(PETUNJUK) Salin dengan persis bagian kutipan tentang sengketa Pilpres 2019 di bawah ini, yang dibuka dengan kata-kata yang memuat "Dalam permohonannya, argumentasi" dan ditutup dengan "MK, Jum’at (14/6/2019).".

(KUTIPAN DOKUMEN)
____

Tim Hukum Prabowo Beberkan Beragam Kecurangan Pilpres
Sengketa Pilpres 2019:

Tim Hukum Prabowo Beberkan Beragam Kecurangan Pilpres

Selain diskualifkasi, Pemohon meminta pemilihan suara ulang di 12 provinsi yakni provinsi Jawa Barat, Jawa Tengah, Jawa Timur, Banten, DKI Jakarta, Sumatera Utara, Sumatera Selatan, Lampung, Sulawesi Tengah, Sulawesi Selatan, Papua, dan Kalimantan Tengah.

Aida Mardatillah
Bacaan 2 Menit
Ketua Tim Kuasa Hukum Prabowo-Sandi, Bambang Widjojanto (kanan) saat membacakan permohonan sengketa Pilpres 2019 di ruang sidang MK, Jum'at (14/6). Foto: RES
Ketua Tim Kuasa Hukum Prabowo-Sandi, Bambang Widjojanto (kanan) saat membacakan permohonan sengketa Pilpres 2019 di ruang sidang MK, Jum'at (14/6). Foto: RES

Mahkamah Konstitusi (MK) menggelar sidang pendahuluan sengketa Pilpres 2019 yang dimohonkan pasangan calon presiden dan wakil presiden nomor urut 02 Prabowo-Sandi. Materi permohonan dibacakan secara bergantian oleh Tim Kuasa Hukum Prabowo-Sandi yakni Denny Indrayana, Bambang Widjojanto, dan Teuku Nasrullah.  

 

Dalam permohonannya, argumentasi hukum yang dibangun berdasarkan kategori kualitatif dan kuantitatif. Argumentasi kualitatif, Tim Kuasa Hukum Prabowo mendalilkan pasangan calon (paslon) 01 Joko Widodo dan KH Ma'ruf Amin melakukan kecurangan pemilu (electoral fraud) yang bersifat terstruktur, sistematis dan masif (TSM). Diantaranya, keterlibatan Polri dan BIN dalam kampanye; penyalahgunaan anggara APBN; pembatasan kebebasan media dan pers; dan kecurangan yang bersifat kuantitatif (perolehan suara pilpres).

 

“Permohonan yang bersifat kualitatif telah terjadi beragam kecurangan Pilpres. Dengan segala hormat, paslon 01 (Joko Widodo-Ma'ruf Amin) telah melakukan kecurangan pemilu yang tidak hanya biasa-biasa saja, tetapi sudah bersifat terstruktur, sistematis, dan masif," ujar Denny saat membacakan permohonan di ruang sidang MK, Jum’at (14/6/2019).

____

(BAGIAN DATA)
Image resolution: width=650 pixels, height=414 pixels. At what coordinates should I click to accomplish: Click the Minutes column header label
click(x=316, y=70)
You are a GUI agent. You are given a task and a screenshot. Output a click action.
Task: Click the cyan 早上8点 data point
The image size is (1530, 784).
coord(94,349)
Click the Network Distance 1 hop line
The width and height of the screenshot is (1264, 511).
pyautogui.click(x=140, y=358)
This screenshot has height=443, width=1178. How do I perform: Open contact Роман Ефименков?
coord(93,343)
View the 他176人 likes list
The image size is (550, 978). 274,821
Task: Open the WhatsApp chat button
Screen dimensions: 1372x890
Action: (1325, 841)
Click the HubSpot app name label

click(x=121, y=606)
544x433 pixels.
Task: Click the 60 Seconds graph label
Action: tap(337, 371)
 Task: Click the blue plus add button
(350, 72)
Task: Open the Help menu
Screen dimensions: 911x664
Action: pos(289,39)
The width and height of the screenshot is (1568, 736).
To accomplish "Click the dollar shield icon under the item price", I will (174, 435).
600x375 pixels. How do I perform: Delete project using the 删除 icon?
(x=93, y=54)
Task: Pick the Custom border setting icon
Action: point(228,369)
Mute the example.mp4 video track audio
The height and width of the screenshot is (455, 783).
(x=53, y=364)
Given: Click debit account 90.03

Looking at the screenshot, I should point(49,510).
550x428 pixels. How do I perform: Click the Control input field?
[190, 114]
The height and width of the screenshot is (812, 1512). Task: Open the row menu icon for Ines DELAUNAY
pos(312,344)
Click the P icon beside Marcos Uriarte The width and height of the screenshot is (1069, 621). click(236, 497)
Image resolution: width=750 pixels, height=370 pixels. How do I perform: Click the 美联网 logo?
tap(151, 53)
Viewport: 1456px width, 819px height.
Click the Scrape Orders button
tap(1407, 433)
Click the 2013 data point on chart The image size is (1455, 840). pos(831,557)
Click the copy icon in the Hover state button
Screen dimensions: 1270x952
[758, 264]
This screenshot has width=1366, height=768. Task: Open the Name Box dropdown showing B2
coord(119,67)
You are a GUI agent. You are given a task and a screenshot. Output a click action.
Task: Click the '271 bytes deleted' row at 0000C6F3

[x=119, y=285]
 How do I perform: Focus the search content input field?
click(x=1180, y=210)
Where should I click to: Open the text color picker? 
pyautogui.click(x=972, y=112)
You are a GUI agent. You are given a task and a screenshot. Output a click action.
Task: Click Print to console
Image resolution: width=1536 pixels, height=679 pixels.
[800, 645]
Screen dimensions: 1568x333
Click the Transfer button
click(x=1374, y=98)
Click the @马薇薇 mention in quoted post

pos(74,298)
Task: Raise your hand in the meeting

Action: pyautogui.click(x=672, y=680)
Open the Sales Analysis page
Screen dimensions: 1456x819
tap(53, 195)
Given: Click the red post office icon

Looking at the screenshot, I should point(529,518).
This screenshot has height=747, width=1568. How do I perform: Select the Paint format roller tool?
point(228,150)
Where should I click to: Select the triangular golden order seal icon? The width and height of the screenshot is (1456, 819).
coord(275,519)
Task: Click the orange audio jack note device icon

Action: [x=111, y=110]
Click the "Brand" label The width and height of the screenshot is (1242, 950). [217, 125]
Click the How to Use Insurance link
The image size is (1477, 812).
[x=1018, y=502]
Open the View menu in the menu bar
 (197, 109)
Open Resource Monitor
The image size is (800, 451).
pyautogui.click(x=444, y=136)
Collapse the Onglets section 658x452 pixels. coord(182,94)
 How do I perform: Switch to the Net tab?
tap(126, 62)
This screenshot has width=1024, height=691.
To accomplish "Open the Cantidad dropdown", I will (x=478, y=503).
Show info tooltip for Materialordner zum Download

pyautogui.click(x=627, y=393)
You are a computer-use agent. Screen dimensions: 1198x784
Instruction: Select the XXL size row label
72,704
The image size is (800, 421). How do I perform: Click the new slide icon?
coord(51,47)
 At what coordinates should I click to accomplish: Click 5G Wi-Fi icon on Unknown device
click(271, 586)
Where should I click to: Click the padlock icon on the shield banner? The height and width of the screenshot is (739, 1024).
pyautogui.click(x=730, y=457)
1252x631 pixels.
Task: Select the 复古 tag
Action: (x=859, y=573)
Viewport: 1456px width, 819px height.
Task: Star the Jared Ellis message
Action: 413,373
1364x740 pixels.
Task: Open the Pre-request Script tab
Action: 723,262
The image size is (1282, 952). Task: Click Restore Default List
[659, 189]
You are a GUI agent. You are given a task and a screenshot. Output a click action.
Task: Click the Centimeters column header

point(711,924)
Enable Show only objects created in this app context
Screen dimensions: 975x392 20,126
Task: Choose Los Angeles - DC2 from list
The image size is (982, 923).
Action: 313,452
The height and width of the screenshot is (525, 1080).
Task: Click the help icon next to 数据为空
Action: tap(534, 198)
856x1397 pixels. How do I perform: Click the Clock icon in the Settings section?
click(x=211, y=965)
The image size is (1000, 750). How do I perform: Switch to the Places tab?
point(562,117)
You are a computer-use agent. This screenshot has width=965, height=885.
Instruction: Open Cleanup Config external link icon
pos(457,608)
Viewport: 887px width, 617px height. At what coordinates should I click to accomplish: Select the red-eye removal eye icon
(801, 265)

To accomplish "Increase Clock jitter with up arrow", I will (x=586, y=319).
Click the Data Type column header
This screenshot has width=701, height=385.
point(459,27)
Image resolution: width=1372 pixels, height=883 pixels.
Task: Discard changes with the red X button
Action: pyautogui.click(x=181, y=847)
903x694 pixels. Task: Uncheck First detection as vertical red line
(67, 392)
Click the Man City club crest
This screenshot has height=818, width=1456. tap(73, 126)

____

(HASIL LATIHAN)
Dalam permohonannya, argumentasi hukum yang dibangun berdasarkan kategori kualitatif dan kuantitatif. Argumentasi kualitatif, Tim Kuasa Hukum Prabowo mendalilkan pasangan calon (paslon) 01 Joko Widodo dan KH Ma'ruf Amin melakukan kecurangan pemilu (electoral fraud) yang bersifat terstruktur, sistematis dan masif (TSM). Diantaranya, keterlibatan Polri dan BIN dalam kampanye; penyalahgunaan anggara APBN; pembatasan kebebasan media dan pers; dan kecurangan yang bersifat kuantitatif (perolehan suara pilpres).

 

“Permohonan yang bersifat kualitatif telah terjadi beragam kecurangan Pilpres. Dengan segala hormat, paslon 01 (Joko Widodo-Ma'ruf Amin) telah melakukan kecurangan pemilu yang tidak hanya biasa-biasa saja, tetapi sudah bersifat terstruktur, sistematis, dan masif," ujar Denny saat membacakan permohonan di ruang sidang MK, Jum’at (14/6/2019).